[TASK OBJECTIVE]
Carry on the passage about landing string design for drill pipe, starting right after its last sentence.

[TEXT BLOCK]
The tensile requirement for standard API drill pipe tube body is generally less than that of the attached rotary shoulder connection, although the tube's torsional strength typically exceeds the connection's. However, because landing strings generally dictate nonstandard ratings, the performance characteristics of the tube and the connection must be considered independently and as a single unit.
Tube grade. The majority of the 40-plus landing strings - 300,000 ft (915,000 m) of pipe - in use meet API's S-135 specification (135-ksi minimum yield strength). However, the tube material's yield strength is not limited to standard API grades. Several Z-140 and V-150 grade strings have been manufactured, and a few have been ordered specifying lower yield-strength materials tested by the National Association of Corrosion Engineers (NACE). Because increasing the tube body's yield strength lowers the impact properties of the material and increases susceptibility to sulfide stress cracking and other types of corrosion, offshore and sour well environments may dictate use of NACE-tested 105-ksi or 95-ksi yield-strength material.
Tube body. The API 5D Specification for Drill Pipe defines the lifting capacity of the tube as the product of its yield strength and the area of the tube body's cross-section. Cross-section improvements are greater when the tube's outside diameter is increased than when its inside diameter is decreased. Additionally, for a given required cross-section, a larger inside diameter improves hydraulics for cementing and circulating. Due to the combination of these two factors, more 6 5/8-in. landing strings have been purchased than any other size.
However, optimal tube body configuration involves tradeoffs between tension capacity, hydraulics and handling efficiencies. Matching the tube outside diameters and connection types of the landing and drilling strings expedites changeover time between the two and mitigates the need for multiple sets of differently sized slips, elevators, crossovers and other types of handling equipment on the rig. Recognition of these efficiencies is demonstrated by the practice of matching 5-in., 5-in. FH and 5-in. HT55 drilling and landing strings and more recently in the demand for matching 5 7/8-in. XT57 deepwater drillstrings and similarly sized landing strings.
Tube wall thickness. By definition, landing strings are tubulars with rotary shoulder connections and tube wall thicknesses that exceed standard API drill pipe specifications.
Connection selection. Casing load requirements necessitate that rotary shoulder connections be capable of lifting equal or greater tension than the tube body and that the weld or attachment of the tool joint exceed the string's lifting capacity. Tool joint connections can place load limitations on the landing string, including its torque capacity, elevator and hoisting capacity and the connection's own tensile capacity if the tool joint type and dimensions are not properly selected.
In most applications, torque requirements are not a design consideration because the landing string is not rotated. In other applications, however, rotating the landing string prior to setting the casing is desirable to reduce the drilling mud's gel strength and to improve casing cementation integrity. High side loads, along with high friction and high torque, are generated when a heavy casing string is turned in the wellbore, so connection torque is a consideration when designing a rotating landing string.
A rotary shoulder connection's torque limitation is its makeup torque (MUT), not its torsional strength. If the torque applied to the connection downhole does not exceed the connection's MUT, the connection will not tighten up downhole beyond its MUT limit. Downhole connection makeup is largely uncontrollable and should be avoided at all costs given the potentially catastrophic risk of connection torsion failure. Standard API-type connections provide adequate torque and tension for landing strings that will not be subject to rotation. However, if the landing string will be rotated, proprietary high-performance connections may be required. Torque and drag simulators are used to predict torque loads throughout a string and identify the torque loading at each connection. Casing connections and their MUTs vs. predicted torque loads also should be evaluated to mitigate possible casing string connection makeup downhole.

[DATASET EXCERPTS]
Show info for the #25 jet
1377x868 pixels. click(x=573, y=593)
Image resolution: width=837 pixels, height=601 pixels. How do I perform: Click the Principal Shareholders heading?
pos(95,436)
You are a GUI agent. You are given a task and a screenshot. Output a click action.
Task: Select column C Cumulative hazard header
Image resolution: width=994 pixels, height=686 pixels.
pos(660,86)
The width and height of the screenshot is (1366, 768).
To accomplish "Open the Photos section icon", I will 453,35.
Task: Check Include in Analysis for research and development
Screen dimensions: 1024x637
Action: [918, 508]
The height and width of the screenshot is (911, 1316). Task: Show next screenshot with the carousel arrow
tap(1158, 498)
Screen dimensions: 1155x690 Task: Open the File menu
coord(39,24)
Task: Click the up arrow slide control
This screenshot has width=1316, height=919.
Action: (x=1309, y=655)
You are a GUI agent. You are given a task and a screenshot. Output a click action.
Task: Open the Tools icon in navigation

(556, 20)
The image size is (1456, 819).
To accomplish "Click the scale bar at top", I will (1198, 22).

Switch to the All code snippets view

[FINAL RESULT]
Pin-neck tensile capacity. Once the connection type is selected, the connection outside diameter and inside diameter must be defined with the understanding that the inside diameter determines the connection's tensile capacity. When selecting a landing string connection of the same type used in the drillstring, a much smaller pin inside diameter typically is needed to ensure that the cross-sectional area of the pin will support the landing string's tensile load demands. Selection of the connection pin inside diameter should yield a connection tensile capacity at least equal to the tube's tensile capacity at new nominal 100% wall thickness.
A common design practice applies the same connection MUT methodology to the landing string as is used to define the drillstring's MUTs with an equivalent connection. However, for landing strings that will not be rotated, this practice results in greater MUT than may be needed. Elevated MUTs prestretch the connection pin neck and may de-rate the connection's tensile capacity. In most landing string applications, a MUT adequate to ensure that the connection's shoulders will not separate due to tension, pressure and bending loads is sufficient to successfully run the casing string. Tool joint manufacturers' technical service personnel can provide designers with MUT values matched to a given connection's tensile capacity under prescribed operating conditions.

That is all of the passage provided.